Anyway, I enjoy reading. I wasn't much of a reader when I was young. There weren't any readers that I know of in my immediate family, or for that matter in the extended family that my family associated with. I suppose the kids I hung out with in the neighborhood probably did more reading than I did as a youth. As I grew up and started college, I began reading more and more. I still don't read as much as I probably should or as much as I think I would like to. However, I find myself often choosing to do something other than read. At least books. I do find myself reading news reports and blogs on the Internet probably more than I read books.

Wednesday, September 24, 2008

ON THE PRECIPICE

What does one say on the precipice of a new adventure? I'm a beginner? I've never done this before? Maybe I won't want to do this again after I try it?

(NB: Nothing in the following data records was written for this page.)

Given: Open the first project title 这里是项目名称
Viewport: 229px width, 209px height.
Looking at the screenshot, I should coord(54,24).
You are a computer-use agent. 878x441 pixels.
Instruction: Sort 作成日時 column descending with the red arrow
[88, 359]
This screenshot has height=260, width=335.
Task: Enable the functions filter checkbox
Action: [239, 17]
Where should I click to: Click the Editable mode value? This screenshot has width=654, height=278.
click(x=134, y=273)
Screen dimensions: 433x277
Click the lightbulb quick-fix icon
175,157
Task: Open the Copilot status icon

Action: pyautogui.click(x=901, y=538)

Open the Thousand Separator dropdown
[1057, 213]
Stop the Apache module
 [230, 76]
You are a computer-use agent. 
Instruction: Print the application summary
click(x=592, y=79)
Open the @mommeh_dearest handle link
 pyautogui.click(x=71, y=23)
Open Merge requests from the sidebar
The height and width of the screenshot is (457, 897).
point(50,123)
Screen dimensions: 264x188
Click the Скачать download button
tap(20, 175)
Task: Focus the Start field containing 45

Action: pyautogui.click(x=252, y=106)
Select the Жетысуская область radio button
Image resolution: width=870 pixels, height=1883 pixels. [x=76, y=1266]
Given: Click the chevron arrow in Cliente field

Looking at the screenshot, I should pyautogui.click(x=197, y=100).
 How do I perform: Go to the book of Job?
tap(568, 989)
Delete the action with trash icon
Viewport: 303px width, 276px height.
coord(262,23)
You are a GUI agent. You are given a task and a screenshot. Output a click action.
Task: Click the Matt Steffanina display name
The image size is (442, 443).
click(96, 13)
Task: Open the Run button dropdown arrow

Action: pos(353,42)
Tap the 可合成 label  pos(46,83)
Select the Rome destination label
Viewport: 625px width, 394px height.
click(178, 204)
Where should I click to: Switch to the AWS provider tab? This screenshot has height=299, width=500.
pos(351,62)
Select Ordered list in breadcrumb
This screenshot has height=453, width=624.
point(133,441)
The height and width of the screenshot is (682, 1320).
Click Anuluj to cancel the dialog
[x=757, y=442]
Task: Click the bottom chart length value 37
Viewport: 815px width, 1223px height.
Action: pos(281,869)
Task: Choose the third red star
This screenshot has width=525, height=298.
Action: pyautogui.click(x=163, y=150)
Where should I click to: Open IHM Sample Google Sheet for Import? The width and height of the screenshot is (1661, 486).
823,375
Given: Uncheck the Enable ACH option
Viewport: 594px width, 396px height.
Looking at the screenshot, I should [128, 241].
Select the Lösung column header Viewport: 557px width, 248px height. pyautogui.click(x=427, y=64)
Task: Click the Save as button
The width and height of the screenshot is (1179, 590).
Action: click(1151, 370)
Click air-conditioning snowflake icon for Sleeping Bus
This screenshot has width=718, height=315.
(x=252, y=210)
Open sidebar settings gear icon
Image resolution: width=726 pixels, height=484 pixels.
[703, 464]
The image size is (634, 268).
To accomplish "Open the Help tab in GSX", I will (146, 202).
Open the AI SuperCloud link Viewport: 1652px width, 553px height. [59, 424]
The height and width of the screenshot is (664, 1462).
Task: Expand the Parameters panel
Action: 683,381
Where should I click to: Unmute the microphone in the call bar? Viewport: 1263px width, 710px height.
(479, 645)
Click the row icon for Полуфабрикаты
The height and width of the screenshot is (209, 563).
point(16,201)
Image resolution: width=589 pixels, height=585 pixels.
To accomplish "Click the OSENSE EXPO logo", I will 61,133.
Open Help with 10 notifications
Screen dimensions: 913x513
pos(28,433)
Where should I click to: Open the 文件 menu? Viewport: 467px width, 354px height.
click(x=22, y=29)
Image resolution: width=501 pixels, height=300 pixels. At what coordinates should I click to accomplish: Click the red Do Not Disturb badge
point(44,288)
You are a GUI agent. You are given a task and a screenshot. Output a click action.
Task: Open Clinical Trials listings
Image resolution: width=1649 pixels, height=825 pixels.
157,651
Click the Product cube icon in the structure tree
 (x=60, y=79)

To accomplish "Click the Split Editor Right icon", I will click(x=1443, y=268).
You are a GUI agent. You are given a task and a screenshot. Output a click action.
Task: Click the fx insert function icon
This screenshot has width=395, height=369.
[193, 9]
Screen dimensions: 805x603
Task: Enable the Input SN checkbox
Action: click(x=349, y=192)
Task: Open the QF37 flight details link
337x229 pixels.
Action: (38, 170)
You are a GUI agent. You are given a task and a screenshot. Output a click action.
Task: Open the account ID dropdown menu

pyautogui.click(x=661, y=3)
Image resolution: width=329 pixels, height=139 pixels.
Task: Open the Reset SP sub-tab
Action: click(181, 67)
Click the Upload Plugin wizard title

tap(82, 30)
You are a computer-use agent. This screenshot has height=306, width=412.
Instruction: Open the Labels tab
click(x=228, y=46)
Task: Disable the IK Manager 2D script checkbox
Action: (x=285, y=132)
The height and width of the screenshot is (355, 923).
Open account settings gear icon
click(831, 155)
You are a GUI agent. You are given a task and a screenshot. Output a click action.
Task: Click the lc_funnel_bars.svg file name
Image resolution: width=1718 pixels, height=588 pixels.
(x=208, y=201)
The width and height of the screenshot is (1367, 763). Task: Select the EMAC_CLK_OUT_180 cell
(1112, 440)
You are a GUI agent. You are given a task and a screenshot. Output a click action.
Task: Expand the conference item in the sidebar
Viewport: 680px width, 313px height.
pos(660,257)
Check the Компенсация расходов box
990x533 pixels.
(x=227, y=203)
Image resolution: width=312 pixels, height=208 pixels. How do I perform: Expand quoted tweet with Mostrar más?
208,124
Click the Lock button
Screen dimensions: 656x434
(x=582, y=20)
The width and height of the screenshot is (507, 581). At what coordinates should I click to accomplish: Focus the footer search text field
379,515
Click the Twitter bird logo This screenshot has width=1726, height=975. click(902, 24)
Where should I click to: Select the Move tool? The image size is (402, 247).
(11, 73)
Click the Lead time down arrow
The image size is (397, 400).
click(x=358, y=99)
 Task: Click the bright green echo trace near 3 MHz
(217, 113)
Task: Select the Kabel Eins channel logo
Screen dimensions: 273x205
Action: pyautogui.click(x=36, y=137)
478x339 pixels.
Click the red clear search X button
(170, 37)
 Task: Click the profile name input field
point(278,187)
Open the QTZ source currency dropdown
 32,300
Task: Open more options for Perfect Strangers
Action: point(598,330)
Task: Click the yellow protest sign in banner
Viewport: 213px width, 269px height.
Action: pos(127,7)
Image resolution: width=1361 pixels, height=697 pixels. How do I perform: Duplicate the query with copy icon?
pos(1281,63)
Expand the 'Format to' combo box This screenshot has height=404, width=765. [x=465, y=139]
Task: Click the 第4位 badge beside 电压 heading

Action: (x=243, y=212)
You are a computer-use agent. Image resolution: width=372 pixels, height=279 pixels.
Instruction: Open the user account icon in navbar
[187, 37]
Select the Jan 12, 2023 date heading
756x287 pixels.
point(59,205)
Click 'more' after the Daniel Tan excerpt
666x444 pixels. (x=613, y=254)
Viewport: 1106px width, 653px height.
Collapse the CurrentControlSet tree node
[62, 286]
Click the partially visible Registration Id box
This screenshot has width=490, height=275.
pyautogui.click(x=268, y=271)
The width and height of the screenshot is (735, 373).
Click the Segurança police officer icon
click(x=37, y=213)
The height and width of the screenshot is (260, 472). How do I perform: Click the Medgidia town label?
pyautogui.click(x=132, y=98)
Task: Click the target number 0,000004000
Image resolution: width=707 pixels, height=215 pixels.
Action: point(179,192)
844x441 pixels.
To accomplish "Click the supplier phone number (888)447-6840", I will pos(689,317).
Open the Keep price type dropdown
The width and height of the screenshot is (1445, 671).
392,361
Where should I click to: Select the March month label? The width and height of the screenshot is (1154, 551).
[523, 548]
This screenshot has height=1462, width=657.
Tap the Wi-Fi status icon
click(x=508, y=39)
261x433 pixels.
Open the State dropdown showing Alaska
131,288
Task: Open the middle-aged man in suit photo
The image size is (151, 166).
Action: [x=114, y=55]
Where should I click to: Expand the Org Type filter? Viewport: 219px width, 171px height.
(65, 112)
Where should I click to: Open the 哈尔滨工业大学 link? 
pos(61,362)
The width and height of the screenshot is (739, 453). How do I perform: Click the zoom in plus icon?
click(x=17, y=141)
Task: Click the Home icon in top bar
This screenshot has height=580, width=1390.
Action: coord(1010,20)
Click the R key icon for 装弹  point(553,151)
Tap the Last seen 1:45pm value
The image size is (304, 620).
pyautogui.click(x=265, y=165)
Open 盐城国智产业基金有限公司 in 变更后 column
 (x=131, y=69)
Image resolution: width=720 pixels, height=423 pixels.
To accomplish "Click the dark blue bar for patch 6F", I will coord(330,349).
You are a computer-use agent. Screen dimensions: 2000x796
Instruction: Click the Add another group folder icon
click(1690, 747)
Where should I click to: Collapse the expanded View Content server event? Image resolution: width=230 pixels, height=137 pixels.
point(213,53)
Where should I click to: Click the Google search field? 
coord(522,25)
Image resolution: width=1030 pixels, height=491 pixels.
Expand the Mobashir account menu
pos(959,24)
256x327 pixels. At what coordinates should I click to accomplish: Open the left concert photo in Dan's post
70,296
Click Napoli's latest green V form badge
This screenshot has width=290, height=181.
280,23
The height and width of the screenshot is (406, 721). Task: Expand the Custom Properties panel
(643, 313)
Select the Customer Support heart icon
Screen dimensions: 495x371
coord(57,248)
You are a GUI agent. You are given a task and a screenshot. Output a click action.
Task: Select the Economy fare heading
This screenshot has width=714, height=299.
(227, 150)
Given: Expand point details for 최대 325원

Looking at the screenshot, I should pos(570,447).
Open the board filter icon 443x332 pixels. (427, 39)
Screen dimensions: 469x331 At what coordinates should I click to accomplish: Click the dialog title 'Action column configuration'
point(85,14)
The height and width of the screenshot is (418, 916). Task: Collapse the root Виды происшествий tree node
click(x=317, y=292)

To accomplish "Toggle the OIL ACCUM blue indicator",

I suppose here I will be able to say things that are on my mind and get practice putting it down in writing, something I haven't consistently done before. I have never been much of a journal keeper or a diarist. Furthermore, I am not savvy relative to all the nuances of the Internet and all the bells and whistles that can be used to do this. So in some sense this really is me standing on the precipice where I might fall off and hurt myself. Oh well, I'm getting old and like they say, never ventured, never gained.

When I was a youngster, I suppose like most other youngsters, I played hide and seek with my friends. After the person who was it counted out loud to the required number, he or she would inevitably say, "Ready or not, you shall be caught." So here I embark on my seeking of those hidden ideas that I consider friends lurking in the dark that I must find. wreddy or not.